Explore
JuliaHub is a great way to explore the package ecosystem. On the home page you can use the word cloud to find packages with popular tags, discover new packages, and keep up to date with new versions. You can also see our Featured Packages page to get a better idea of what makes the Julia ecosystem so special.
Package Pages
Under the packages menu, there's the package browser where you can browse packages by name, topic and license. Each package has a summary page with documentation and other useful information including package dependencies, recent versions, etc.
For example, here's the package summary page for Flux.
Search Inside Packages
There are three different ways to search inside packages across the entire ecosystem:
- Docs — Search through documentation for all packages
- Code — Search symbolically through the code powered by the compiler. This reveals information such as the definition and use locations of functions and types.
- Repo — Search the source text of all files within all package repositories, with support for regular expressions. Also known as "full text search".
Documentation Hosting
Unless opted out, JuliaHub automatically builds the documentation for packages in package registries.

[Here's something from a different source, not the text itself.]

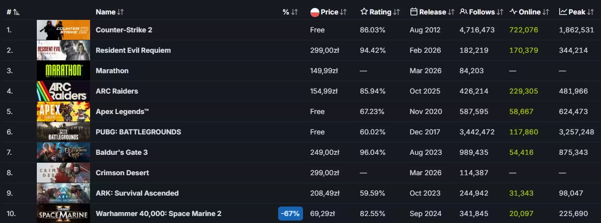Click the chart icon in Peak header
Screen dimensions: 601x223
pos(563,12)
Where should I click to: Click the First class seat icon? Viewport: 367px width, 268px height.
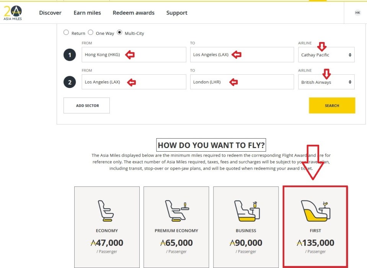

This includes the packages in the open-source General registry and also private packages in private registries on enterprise instances.

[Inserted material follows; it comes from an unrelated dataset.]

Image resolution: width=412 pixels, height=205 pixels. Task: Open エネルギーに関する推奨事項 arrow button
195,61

You can access the documentation pages of any package by clicking on the "Documentation" link on the package page.
JuliaHub attempts to build a standard Documenter.jl-based site for the package. If available, it will pick up the standard Documenter setup from the docs/
directory of the repository (docs/make.jl
, docs/src/
etc). If not available, or if the documentation fails to build, JuliaHub may also show fallback documentation made up of the README and the docstrings in the package.
Many packages in the General registry maintain their own documentation sites. If you are a maintainer of a such a package, you can indicate to JuliaHub that the users should be pointed to the documentation that you build and maintain by adding an entry to the DocumentationGeneratorRegistry. See the README for the instructions on how to do it.

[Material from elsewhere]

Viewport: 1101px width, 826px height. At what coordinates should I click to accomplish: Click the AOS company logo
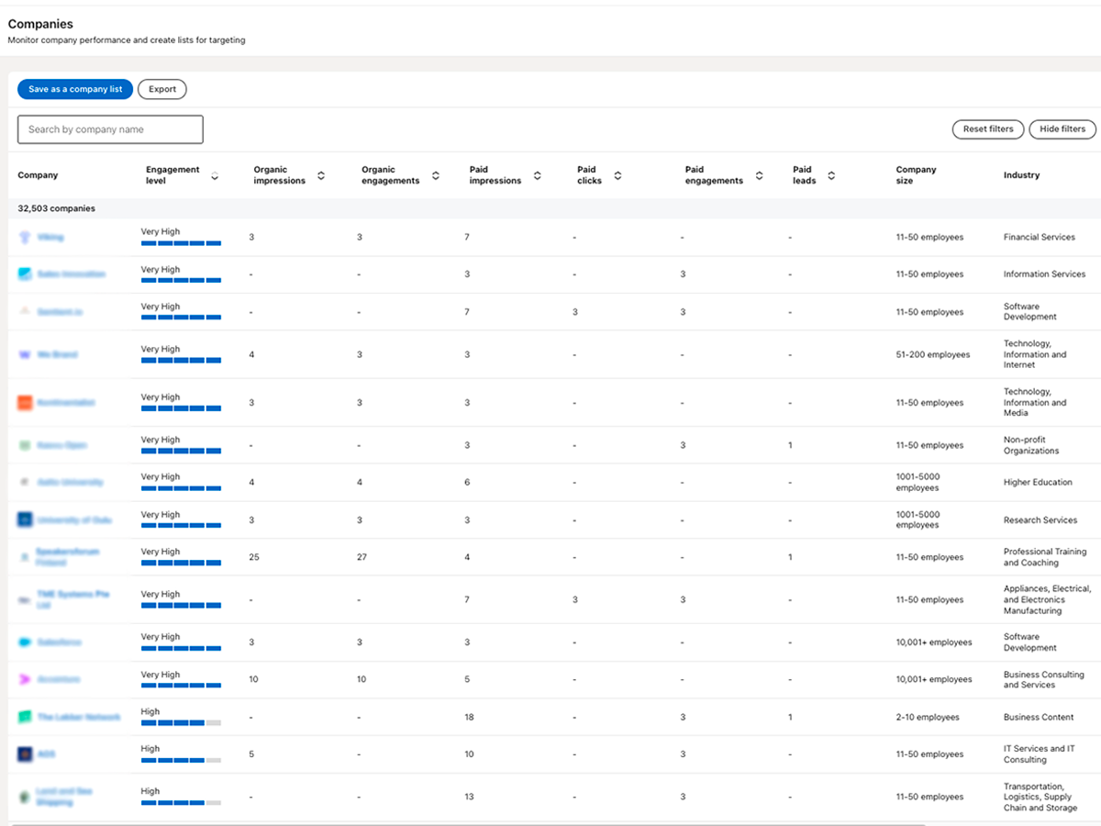point(25,754)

Setting up JuliaHub-compatible docs
You can take advantage of the automatic documentation building and host your packages documentation on JuliaHub. In addition to just generating a simple README + API listing, JuliaHub also supports more complex documentation builds, if the package repository is set up appropriately.
DocumentationGenerator –- the package used by JuliaHub to build the documentation –- looks for the standard Documenter.jl-setup in the docs/
directory. Generally, DocumentationGenerator is able to interpret the docs/make.jl
and build the documentation according to the makedocs
call therein.
However, in more complex cases, it is possible that JuliaHub is unable to correctly interpret the docs/make.jl
file, in which case the docs/make.jl
may have to be adjusted. JuliaHub may also fail the build the documentation if the build process has complex dependencies on the environment it runs in, or if it requires too many resources (too much memory, or takes too long to build).
If JuliaHub has failed to automatically generate the documentation, and a fallback documentation has been generated, or if the documentation pages do not look right, you can access the documentation build logs on the JuliaHub package page.